Professor Johnson is a scholar of criminal law and criminal procedure. Her scholarship focuses on the role of plea bargaining in the criminal legal system, including the ways in which stakeholders manipulate the plea process and stretch ethical boundaries to achieve particular outcomes. Her article, “Fictional Pleas,” was selected for inclusion in the Yale/Stanford/Harvard Junior Faculty Forum and as the runner-up for the 2019 American Association of Law Schools’ Criminal Justice Section Junior Scholars’ Paper Competition. At Rutgers Law, Johnson received the 2022 Greg Lastowka Award for scholarly excellence. She is also the Reporter for the American Bar Association's Plea Bargain Task Force.

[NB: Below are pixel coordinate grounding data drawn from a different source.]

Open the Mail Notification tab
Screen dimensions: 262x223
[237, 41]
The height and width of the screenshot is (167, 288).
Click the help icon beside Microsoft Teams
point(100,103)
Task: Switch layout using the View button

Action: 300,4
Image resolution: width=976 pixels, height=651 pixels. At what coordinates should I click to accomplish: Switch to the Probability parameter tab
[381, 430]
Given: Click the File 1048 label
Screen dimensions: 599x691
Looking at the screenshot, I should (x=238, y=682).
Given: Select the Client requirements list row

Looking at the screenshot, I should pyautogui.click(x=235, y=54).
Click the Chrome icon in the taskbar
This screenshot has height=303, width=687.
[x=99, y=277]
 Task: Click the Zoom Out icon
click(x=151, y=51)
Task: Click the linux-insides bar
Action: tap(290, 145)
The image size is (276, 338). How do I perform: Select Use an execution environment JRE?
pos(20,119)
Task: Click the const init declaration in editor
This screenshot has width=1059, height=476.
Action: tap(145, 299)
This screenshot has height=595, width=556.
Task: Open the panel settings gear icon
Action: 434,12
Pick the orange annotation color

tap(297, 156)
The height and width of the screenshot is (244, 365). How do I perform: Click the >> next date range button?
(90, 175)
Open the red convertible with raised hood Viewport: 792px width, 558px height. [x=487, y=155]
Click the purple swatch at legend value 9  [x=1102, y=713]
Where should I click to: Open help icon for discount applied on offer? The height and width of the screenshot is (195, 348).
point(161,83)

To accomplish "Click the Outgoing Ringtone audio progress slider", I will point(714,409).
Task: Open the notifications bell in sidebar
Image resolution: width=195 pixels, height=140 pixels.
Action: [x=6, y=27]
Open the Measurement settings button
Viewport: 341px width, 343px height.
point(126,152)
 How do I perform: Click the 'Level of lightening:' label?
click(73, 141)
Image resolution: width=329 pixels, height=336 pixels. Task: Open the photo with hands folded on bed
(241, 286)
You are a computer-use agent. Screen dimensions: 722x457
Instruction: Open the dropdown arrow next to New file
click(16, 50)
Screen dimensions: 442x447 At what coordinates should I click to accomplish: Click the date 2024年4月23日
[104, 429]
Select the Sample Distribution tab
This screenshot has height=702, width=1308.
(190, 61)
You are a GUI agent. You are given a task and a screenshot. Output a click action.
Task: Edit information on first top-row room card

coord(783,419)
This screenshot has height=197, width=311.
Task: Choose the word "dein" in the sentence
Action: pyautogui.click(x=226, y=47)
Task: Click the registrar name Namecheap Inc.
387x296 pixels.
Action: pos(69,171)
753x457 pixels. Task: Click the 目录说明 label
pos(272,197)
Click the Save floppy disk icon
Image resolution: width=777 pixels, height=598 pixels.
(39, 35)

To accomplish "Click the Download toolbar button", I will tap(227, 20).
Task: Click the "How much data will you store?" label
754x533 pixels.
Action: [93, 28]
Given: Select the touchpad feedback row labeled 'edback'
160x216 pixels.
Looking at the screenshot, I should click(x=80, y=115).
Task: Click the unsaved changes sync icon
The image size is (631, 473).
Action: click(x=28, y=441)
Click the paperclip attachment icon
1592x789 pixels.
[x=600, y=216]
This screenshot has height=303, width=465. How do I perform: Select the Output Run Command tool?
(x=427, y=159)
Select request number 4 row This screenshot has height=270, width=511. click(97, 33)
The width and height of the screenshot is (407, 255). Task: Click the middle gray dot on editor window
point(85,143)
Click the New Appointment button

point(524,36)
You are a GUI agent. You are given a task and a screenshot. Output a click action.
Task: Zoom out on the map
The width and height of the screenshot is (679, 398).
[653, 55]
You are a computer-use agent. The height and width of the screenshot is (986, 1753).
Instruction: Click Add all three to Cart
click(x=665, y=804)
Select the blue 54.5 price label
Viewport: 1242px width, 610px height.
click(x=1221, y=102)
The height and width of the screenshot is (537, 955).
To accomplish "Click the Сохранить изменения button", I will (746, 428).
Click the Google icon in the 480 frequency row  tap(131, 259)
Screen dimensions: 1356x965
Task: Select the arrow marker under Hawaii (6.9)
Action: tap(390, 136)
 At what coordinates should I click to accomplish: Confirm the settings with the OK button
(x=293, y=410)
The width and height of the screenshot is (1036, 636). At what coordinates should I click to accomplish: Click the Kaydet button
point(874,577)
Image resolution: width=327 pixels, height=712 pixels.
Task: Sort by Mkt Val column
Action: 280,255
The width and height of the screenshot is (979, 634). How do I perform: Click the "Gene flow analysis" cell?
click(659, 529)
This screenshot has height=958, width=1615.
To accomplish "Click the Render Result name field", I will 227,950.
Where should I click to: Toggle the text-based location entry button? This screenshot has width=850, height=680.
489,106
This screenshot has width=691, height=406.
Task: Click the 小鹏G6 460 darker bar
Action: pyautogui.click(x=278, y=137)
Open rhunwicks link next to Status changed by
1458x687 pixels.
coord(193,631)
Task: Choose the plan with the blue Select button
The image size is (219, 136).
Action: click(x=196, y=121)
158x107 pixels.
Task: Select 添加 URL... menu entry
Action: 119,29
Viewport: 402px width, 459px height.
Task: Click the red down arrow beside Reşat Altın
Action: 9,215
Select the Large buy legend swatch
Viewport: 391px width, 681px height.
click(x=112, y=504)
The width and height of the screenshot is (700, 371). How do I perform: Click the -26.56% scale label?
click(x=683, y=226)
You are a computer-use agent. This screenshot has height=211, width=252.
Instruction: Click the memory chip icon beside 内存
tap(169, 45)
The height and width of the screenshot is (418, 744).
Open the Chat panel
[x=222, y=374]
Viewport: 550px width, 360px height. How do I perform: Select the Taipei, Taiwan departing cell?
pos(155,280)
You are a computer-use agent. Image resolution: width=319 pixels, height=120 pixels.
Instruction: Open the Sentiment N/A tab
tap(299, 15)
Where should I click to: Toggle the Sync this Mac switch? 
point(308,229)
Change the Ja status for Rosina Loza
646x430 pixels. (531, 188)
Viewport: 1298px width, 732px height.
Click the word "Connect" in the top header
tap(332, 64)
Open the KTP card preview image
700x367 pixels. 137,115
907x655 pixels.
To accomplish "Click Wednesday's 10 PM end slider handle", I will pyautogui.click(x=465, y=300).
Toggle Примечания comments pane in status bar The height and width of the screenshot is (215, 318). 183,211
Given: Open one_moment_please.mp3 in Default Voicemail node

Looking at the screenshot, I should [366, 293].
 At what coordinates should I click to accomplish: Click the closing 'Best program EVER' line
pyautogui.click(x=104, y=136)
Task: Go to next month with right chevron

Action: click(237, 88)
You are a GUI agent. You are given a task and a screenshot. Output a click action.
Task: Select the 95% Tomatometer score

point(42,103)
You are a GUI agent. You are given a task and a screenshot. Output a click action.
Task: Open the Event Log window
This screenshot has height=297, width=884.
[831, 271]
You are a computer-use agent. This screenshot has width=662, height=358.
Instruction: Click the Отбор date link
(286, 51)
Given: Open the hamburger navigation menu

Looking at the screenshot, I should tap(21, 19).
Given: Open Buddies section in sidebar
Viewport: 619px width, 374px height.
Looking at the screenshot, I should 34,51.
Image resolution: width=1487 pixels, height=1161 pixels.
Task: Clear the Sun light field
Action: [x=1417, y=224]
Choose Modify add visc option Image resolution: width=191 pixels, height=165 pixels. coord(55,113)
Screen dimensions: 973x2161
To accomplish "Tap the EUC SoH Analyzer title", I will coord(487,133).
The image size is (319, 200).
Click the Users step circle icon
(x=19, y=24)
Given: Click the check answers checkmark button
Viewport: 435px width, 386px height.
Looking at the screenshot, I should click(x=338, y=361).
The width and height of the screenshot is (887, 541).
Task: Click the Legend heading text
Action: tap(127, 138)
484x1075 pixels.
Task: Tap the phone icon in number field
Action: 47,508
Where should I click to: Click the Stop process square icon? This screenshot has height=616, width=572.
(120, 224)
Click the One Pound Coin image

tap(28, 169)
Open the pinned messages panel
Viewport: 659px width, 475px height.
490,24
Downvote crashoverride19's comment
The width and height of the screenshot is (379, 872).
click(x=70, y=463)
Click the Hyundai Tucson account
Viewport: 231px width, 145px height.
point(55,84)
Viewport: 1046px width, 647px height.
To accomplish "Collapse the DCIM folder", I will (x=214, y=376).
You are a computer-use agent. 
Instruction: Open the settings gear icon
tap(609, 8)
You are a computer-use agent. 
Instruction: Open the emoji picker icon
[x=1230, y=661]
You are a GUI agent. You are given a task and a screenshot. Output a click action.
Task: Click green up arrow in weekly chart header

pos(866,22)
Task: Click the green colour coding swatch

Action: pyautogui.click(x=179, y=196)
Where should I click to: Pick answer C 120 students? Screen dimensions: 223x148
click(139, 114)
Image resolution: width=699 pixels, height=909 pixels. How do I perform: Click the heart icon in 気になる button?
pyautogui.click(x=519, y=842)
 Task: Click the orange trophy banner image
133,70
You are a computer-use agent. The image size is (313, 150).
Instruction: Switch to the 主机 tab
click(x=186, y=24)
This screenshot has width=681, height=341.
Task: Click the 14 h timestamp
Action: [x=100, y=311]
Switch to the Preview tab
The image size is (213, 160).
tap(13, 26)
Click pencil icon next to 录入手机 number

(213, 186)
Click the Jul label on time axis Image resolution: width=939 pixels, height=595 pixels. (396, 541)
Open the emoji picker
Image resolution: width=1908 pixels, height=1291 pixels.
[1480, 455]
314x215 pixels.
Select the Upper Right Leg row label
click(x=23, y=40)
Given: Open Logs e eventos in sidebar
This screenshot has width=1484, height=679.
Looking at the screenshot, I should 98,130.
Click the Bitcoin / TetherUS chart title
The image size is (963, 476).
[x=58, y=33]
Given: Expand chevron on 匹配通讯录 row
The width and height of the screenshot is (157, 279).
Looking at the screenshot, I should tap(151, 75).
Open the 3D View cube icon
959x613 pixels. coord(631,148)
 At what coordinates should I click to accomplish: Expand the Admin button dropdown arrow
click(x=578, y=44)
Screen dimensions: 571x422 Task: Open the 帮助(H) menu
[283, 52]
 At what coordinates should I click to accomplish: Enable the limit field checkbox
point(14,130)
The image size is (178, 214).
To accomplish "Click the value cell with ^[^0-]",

Prior to joining the faculty at Rutgers Law, Johnson was an Associate Professor of Law at the University of Maine School of Law where she was awarded Law Professor of the Year in 2019 and 2020. She was also a Thomas C. Grey Fellow at Stanford Law School, and a public defender with both the Federal Defenders of New York and the Criminal Defense Division of The Legal Aid Society in New York.
Professor Johnson graduated from The George Washington University Law School where she spent a semester working for the International Criminal Tribunal for Rwanda in Arusha, Tanzania. She received her degree in history from Harvard. Prior to law school, Professor Johnson taught 8th-grade English and social studies at Colegio Americano de Quito (The American School of Quito) in Ecuador.